Your objective: Rescale everything from the line containing "Image resolution: width=179" down to the end of the rows, with both ends included. Reproduce every line in that span, requests included, and multiply each click coordinate in the answers by 2.15, rounding to whole numbers with halves rounded up.

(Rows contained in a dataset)
----------

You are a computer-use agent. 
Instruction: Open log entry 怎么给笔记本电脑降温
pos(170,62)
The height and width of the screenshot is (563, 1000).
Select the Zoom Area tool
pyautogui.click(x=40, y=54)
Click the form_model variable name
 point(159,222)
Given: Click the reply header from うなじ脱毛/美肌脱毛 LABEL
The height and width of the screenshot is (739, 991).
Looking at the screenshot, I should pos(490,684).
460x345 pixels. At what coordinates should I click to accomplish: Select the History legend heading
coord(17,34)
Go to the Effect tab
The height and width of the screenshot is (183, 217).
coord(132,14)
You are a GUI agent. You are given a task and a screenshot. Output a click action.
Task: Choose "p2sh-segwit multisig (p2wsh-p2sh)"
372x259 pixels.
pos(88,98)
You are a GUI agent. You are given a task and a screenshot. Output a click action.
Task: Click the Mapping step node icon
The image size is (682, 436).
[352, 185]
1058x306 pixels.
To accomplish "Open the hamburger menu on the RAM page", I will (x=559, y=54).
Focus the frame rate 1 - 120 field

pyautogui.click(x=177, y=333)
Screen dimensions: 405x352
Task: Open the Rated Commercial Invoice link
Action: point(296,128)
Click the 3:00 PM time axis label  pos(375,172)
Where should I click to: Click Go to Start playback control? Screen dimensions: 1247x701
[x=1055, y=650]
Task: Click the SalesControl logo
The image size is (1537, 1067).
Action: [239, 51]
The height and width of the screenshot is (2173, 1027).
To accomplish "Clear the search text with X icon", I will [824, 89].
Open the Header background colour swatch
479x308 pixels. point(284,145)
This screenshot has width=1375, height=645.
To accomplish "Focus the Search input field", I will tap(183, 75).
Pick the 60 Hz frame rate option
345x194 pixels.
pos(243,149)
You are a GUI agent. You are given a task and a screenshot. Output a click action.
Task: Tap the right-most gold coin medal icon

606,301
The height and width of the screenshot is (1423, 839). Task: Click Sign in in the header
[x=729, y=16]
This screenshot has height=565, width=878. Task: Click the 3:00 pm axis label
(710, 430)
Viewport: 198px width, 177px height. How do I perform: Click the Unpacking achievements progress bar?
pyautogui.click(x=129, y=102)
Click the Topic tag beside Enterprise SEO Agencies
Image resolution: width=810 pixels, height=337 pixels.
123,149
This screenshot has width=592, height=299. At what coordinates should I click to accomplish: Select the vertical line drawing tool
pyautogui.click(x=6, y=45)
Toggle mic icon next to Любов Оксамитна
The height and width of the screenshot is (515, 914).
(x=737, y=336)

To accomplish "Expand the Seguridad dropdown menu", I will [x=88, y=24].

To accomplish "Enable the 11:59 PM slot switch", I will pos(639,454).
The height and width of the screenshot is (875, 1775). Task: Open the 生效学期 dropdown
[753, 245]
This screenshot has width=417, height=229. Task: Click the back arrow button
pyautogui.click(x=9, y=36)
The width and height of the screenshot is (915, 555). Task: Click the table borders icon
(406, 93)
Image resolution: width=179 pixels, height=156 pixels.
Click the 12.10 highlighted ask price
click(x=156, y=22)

----------

Complete response:
Image resolution: width=179 pixels, height=156 pixels.
Click the 12.10 highlighted ask price
click(x=335, y=47)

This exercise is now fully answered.